Changes at Digg

Digg, the news site where user votes determine what’s on the front page, has changed the algorithms that determine how stories are ranked in an effort to keep people from gaming the system. This has caused quite a bit of turmoil among its users, as Daily Blog Tips and the CNET News Blog (and many others) note. From CNET:

The update effectively punishes people who vote in groups to promote certain stories. The result of the update is that stories that reach the homepage will need to be “dugg” by a diverse group of people.

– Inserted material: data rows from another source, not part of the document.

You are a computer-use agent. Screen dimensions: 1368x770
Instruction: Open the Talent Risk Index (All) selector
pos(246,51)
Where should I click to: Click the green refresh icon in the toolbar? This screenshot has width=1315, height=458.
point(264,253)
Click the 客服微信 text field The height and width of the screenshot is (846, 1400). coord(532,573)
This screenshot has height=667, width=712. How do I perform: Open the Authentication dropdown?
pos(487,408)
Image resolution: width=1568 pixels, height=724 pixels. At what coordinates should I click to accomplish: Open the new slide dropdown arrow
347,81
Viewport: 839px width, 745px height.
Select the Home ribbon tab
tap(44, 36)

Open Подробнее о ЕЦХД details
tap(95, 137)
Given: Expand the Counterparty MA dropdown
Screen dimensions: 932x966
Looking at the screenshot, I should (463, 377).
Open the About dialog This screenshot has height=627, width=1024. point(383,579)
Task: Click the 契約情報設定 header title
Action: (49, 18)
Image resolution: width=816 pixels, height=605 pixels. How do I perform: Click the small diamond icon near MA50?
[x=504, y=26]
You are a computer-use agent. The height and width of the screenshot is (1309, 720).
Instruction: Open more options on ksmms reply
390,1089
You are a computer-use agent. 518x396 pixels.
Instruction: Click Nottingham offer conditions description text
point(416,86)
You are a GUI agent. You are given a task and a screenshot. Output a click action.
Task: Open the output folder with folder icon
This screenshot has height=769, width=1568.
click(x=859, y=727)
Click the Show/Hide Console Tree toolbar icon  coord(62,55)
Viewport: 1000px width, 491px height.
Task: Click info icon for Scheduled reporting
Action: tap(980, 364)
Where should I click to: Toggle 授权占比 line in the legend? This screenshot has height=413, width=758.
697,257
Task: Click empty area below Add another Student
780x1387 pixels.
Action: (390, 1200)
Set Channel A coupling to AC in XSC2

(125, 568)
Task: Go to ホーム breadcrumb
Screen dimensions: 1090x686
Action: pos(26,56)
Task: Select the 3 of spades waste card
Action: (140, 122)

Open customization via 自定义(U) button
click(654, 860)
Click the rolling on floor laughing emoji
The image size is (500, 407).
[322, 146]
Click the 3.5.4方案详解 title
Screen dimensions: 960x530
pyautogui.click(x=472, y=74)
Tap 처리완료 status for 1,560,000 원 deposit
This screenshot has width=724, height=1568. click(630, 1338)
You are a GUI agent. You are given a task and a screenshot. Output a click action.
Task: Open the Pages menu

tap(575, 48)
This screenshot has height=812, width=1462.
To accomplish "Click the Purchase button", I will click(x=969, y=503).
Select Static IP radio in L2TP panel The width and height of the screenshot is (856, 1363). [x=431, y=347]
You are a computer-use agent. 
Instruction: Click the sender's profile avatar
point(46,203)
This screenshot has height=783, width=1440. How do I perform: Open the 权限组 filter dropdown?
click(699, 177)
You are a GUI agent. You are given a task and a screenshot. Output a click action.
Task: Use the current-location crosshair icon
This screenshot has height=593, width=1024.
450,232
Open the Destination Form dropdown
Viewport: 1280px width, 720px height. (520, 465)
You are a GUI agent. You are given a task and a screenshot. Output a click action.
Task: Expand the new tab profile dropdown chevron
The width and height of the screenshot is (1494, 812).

“Digg’s promotional algorithm ensures that the most popular content dugg by a diverse, unique group of diggers reaches the home page,” Digg founder Kevin Rose said in a blog. “Our goal is to give each person a fair chance of getting their submission promoted to the home page.”

I’ve written before about how gaming of Digg is inevitable. One of the more pernicious social media/Web 2.0 ideas is that popularity trumps expertise; thus, as I write, many of the top world news stories for the past week on Digg are about Scientology. These may be interesting stories, but are they the most significant stories of the week? If you need a quick update on what’s happening on the world, will Digg provide it for you?

No. A human editor with deep knowledge and experience can, however. That doesn’t mean that the people filling that role in the news industry are doing a good job - in fact, I’d say that they are generally not - but the idea that something like Digg will do better is a bit silly.

Digg is fun to browse, as long as you don’t take it too seriously. It’s a sideshow, not a revolution. And because it’s a popular, traffic-generating sideshow, expect to see more algorithm-tinkering in an attempt to keep the system relatively honest, just as search engine algorithms change to defeat people gaming that system and spam filters are tweaked to block people gaming those systems.